Your instructions
Wherever a line below holds the word "section", copy that line.
· · · ·
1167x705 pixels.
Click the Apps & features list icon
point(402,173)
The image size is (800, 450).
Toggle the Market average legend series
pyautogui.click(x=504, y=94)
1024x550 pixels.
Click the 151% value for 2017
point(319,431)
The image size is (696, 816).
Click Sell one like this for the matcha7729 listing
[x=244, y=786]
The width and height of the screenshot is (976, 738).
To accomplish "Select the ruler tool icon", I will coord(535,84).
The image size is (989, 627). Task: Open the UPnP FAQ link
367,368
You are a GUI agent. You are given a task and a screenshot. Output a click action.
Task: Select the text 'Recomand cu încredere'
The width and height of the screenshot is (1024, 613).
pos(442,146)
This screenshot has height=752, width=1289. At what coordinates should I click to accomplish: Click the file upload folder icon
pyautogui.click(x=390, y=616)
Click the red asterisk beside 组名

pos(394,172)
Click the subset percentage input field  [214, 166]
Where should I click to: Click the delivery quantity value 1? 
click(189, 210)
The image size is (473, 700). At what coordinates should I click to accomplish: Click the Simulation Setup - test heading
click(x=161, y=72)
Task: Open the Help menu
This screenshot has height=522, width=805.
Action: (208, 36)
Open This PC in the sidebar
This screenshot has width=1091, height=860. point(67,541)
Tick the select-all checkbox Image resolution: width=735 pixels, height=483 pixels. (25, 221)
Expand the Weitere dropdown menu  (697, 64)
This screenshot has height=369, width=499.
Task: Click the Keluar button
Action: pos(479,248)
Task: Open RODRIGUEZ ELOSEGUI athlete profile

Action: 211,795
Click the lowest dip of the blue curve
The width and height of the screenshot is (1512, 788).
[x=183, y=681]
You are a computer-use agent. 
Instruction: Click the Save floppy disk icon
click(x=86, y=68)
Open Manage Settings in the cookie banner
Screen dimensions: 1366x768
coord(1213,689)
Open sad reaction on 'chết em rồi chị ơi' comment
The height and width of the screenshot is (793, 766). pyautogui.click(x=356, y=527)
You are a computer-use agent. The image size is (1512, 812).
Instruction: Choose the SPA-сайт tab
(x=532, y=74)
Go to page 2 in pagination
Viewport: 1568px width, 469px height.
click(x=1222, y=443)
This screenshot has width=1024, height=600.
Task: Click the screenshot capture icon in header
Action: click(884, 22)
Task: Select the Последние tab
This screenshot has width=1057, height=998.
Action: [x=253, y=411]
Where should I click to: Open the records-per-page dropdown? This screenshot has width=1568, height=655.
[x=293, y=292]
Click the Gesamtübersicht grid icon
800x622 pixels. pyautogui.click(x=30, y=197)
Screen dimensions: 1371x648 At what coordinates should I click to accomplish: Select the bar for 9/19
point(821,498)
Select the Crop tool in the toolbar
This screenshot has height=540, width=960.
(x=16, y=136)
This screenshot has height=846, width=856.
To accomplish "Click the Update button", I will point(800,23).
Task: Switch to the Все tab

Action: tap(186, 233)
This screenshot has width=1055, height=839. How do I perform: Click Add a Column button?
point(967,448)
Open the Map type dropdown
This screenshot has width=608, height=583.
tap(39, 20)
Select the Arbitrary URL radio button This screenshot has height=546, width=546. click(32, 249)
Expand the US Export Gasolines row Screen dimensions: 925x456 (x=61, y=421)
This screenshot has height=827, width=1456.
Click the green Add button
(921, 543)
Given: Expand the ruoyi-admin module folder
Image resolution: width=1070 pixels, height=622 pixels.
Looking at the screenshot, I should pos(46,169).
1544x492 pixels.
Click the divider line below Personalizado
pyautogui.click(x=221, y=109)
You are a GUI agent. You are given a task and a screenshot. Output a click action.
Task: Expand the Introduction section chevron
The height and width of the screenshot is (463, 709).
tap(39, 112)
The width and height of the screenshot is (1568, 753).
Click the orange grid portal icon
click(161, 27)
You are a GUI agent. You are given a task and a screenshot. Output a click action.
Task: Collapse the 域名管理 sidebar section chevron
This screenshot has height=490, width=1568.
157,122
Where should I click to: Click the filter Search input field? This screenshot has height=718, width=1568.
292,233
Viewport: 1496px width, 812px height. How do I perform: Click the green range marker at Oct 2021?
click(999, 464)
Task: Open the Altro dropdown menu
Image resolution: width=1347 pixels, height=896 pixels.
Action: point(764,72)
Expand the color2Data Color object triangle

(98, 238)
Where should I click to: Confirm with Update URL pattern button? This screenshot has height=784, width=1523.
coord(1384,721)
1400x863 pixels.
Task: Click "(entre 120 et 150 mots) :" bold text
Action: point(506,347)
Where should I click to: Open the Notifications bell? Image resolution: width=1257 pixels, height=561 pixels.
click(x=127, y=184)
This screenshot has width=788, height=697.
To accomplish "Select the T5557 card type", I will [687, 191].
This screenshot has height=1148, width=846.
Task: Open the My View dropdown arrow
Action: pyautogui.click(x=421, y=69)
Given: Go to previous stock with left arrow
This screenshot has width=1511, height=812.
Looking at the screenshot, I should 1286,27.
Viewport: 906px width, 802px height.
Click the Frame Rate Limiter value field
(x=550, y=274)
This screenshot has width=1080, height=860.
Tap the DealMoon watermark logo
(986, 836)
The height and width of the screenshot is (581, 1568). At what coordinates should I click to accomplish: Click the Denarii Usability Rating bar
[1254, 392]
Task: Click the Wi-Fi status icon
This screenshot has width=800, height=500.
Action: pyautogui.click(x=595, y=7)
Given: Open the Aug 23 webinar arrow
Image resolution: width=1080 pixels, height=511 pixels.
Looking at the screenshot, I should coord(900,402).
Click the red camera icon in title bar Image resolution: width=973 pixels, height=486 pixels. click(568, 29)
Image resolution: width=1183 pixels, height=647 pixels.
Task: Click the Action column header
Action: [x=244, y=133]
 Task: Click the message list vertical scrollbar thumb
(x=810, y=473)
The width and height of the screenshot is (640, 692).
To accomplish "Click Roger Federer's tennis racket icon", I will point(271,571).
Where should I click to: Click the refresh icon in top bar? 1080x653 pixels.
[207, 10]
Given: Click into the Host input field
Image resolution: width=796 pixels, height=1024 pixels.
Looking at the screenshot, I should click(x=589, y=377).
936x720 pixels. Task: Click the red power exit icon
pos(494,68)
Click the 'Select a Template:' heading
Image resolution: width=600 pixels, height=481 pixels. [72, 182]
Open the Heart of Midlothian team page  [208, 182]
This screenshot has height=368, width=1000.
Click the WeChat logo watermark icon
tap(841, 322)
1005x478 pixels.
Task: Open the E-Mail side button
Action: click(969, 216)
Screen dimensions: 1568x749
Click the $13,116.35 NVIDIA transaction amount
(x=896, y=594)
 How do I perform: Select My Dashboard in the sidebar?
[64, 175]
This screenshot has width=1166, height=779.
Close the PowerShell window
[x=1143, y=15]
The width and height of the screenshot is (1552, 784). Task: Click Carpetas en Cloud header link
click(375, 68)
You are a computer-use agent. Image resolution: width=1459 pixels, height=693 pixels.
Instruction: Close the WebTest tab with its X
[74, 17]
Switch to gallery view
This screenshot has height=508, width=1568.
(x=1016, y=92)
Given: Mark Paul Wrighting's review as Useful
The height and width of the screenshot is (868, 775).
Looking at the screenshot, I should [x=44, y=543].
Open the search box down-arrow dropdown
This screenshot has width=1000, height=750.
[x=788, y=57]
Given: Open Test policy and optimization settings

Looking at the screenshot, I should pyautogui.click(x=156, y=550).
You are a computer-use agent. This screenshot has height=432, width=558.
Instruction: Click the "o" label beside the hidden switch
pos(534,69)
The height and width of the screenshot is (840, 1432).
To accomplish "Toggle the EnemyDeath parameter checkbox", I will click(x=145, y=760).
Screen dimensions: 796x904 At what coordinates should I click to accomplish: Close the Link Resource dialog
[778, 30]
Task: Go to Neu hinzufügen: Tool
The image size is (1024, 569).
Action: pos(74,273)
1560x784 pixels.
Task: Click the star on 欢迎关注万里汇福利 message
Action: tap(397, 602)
· · · ·
Solution to the exercise
Task: Expand the Introduction section chevron
Task: Collapse the 域名管理 sidebar section chevron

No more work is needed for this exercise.